⟨

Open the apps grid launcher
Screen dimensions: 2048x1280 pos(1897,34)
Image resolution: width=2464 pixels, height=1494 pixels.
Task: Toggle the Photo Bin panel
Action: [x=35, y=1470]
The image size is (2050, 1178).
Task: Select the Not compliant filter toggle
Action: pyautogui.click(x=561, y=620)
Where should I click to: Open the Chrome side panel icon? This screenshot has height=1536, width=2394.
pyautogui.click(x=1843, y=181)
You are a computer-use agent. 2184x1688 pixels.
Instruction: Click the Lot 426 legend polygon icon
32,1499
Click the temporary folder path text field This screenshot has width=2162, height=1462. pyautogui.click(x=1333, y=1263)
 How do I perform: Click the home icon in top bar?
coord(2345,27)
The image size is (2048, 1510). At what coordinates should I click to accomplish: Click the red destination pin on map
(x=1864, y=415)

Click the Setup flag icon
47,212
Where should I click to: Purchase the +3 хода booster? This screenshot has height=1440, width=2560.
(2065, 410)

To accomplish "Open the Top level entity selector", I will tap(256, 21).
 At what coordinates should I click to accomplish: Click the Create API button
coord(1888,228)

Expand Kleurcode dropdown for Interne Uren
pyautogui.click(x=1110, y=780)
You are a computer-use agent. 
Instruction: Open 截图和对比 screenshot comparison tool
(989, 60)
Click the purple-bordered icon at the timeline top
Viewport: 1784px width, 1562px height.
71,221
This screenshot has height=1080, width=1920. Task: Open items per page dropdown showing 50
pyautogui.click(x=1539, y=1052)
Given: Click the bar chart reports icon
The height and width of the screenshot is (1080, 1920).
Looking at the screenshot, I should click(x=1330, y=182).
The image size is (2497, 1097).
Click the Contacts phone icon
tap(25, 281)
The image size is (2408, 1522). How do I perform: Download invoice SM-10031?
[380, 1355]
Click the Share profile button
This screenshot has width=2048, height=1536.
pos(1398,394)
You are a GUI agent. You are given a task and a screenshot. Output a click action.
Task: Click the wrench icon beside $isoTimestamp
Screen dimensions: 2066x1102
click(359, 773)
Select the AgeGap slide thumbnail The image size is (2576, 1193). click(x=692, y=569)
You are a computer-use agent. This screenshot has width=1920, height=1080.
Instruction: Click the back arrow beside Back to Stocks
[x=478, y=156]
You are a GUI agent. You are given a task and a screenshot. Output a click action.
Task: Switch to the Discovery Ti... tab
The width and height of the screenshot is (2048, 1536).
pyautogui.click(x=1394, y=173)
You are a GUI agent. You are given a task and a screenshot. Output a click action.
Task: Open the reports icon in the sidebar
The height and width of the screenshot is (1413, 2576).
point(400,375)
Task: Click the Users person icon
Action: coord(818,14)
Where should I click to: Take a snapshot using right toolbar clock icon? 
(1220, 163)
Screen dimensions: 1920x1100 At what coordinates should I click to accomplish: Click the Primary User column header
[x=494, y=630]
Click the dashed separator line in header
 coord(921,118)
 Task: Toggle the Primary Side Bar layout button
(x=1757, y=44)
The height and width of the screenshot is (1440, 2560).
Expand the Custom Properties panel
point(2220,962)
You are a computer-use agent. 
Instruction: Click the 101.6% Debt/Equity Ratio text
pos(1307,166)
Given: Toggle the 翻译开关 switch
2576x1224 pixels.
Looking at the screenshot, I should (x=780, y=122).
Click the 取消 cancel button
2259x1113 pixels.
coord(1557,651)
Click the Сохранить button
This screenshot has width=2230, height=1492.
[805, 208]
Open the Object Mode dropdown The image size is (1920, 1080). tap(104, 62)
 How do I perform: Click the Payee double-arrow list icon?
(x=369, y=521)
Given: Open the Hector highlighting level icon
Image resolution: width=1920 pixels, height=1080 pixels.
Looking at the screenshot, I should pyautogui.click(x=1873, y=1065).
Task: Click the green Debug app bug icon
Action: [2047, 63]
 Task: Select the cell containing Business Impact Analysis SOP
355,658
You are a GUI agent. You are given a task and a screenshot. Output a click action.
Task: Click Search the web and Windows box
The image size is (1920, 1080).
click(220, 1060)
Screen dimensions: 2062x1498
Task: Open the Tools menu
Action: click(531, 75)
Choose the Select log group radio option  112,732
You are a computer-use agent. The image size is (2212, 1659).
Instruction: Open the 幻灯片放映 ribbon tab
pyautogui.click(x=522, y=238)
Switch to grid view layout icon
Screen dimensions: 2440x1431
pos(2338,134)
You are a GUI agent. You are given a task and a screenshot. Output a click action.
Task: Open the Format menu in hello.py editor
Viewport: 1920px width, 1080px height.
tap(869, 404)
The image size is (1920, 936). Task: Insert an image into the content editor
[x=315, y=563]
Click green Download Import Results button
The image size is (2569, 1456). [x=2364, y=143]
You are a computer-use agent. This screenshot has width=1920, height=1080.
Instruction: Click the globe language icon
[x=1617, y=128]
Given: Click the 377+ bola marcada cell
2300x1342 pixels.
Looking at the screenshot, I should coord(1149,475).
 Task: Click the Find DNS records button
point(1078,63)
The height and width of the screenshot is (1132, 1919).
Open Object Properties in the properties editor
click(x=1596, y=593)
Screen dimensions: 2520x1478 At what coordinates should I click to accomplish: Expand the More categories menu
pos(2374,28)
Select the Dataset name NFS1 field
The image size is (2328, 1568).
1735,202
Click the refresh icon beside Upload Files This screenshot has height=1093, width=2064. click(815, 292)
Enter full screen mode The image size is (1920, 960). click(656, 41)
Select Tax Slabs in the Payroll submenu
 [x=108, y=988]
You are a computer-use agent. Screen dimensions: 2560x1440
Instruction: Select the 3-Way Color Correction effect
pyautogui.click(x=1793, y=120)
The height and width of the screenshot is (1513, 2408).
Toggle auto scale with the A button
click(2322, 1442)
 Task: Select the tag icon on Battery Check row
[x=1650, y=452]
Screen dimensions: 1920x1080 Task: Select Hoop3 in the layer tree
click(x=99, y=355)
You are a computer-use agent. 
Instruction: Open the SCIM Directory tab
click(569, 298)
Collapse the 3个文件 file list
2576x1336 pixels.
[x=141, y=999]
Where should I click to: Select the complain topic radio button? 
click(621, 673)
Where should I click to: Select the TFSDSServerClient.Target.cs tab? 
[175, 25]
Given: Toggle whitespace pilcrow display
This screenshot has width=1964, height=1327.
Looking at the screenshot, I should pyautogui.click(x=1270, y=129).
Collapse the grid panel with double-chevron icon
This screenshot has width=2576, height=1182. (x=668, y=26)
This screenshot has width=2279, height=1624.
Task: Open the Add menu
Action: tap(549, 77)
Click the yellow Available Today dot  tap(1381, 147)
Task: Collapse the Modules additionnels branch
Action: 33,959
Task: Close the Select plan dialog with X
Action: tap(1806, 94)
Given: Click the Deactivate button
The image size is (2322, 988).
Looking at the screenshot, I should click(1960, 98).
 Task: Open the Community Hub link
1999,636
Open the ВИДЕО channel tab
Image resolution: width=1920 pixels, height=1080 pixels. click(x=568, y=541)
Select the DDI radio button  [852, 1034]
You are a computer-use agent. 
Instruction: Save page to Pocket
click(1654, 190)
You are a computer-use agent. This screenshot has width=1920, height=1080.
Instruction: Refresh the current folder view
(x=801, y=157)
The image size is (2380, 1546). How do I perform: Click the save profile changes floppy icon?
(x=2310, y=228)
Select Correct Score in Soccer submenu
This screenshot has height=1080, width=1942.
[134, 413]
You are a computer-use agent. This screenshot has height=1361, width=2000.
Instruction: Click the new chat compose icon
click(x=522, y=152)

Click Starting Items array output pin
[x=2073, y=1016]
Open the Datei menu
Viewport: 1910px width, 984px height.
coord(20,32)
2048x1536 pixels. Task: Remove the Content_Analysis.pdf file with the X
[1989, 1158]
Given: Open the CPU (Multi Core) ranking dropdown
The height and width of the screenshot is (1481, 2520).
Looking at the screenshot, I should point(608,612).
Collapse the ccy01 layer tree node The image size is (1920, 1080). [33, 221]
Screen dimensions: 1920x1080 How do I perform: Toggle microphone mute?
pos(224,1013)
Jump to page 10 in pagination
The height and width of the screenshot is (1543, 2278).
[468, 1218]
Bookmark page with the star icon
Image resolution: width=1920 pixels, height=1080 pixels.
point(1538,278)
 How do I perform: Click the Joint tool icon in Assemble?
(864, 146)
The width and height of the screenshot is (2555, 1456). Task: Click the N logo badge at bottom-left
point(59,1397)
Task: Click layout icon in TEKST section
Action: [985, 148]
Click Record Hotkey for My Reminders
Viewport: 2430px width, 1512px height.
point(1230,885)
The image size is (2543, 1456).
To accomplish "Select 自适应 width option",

⟩

Whatever else the listing above holds, retype exactly only the lines from the one containing "Instruction: Click the new chat compose icon" to the one containing "Collapse the ccy01", both ends kept.

▶ OUTPUT FOR THIS TASK
Instruction: Click the new chat compose icon
click(x=522, y=152)

Click Starting Items array output pin
[x=2073, y=1016]
Open the Datei menu
Viewport: 1910px width, 984px height.
coord(20,32)
2048x1536 pixels. Task: Remove the Content_Analysis.pdf file with the X
[1989, 1158]
Given: Open the CPU (Multi Core) ranking dropdown
The height and width of the screenshot is (1481, 2520).
Looking at the screenshot, I should point(608,612).
Collapse the ccy01 layer tree node The image size is (1920, 1080). [33, 221]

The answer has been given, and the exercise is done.